= TASK STATEMENT =
Repeat nothing but the lines below running from the one containing "This screenshot has width=415, height=512." to the one containing "This screenshot has width=1000, height=739.". Keep both end lines.
━━━━
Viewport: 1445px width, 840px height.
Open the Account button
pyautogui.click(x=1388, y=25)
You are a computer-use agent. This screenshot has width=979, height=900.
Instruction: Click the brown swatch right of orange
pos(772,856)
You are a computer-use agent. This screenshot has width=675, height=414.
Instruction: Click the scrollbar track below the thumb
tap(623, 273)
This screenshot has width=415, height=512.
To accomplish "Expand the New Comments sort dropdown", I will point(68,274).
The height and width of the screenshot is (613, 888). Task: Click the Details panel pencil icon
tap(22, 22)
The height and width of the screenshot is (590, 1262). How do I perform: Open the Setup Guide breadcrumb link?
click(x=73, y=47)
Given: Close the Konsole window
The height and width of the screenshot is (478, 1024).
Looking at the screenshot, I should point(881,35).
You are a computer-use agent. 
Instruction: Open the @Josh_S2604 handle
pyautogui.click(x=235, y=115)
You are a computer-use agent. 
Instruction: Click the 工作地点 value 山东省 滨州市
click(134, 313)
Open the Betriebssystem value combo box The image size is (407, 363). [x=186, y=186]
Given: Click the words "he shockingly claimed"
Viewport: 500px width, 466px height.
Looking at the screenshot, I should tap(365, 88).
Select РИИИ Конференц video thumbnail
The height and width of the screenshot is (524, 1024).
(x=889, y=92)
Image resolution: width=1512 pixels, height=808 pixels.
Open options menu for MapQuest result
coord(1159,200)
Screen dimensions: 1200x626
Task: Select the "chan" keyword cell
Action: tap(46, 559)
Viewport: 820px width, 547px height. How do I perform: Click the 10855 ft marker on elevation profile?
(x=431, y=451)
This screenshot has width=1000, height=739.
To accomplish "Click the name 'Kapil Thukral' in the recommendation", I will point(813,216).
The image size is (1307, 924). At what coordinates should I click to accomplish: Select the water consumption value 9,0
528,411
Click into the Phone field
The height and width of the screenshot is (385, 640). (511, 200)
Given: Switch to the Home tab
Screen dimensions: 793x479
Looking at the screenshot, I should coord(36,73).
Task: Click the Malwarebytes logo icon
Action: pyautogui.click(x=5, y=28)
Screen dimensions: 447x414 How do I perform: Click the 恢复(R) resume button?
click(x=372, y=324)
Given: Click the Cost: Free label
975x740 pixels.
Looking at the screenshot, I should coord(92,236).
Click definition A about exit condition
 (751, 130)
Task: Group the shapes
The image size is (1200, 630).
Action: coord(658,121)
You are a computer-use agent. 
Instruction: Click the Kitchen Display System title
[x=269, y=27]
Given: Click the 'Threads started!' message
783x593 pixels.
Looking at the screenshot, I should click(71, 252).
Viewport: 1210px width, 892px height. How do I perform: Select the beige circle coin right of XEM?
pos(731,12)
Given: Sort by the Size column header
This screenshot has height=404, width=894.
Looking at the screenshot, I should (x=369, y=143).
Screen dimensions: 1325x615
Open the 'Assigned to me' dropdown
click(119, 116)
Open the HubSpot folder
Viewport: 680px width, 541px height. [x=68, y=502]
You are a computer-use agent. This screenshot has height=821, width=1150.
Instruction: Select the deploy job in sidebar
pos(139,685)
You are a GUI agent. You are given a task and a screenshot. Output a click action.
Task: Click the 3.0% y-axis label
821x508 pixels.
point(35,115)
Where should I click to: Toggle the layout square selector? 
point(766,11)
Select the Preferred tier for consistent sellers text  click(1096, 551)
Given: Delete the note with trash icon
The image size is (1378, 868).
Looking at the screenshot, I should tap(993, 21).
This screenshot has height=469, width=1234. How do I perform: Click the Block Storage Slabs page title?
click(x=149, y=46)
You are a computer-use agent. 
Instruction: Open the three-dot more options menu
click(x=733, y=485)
━━━━
= EXPECTED ANSWER =
This screenshot has width=415, height=512.
To accomplish "Expand the New Comments sort dropdown", I will point(68,274).
The height and width of the screenshot is (613, 888). Task: Click the Details panel pencil icon
tap(22, 22)
The height and width of the screenshot is (590, 1262). How do I perform: Open the Setup Guide breadcrumb link?
click(x=73, y=47)
Given: Close the Konsole window
The height and width of the screenshot is (478, 1024).
Looking at the screenshot, I should point(881,35).
You are a computer-use agent. 
Instruction: Open the @Josh_S2604 handle
pyautogui.click(x=235, y=115)
You are a computer-use agent. 
Instruction: Click the 工作地点 value 山东省 滨州市
click(134, 313)
Open the Betriebssystem value combo box The image size is (407, 363). [x=186, y=186]
Given: Click the words "he shockingly claimed"
Viewport: 500px width, 466px height.
Looking at the screenshot, I should tap(365, 88).
Select РИИИ Конференц video thumbnail
The height and width of the screenshot is (524, 1024).
(x=889, y=92)
Image resolution: width=1512 pixels, height=808 pixels.
Open options menu for MapQuest result
coord(1159,200)
Screen dimensions: 1200x626
Task: Select the "chan" keyword cell
Action: tap(46, 559)
Viewport: 820px width, 547px height. How do I perform: Click the 10855 ft marker on elevation profile?
(x=431, y=451)
This screenshot has width=1000, height=739.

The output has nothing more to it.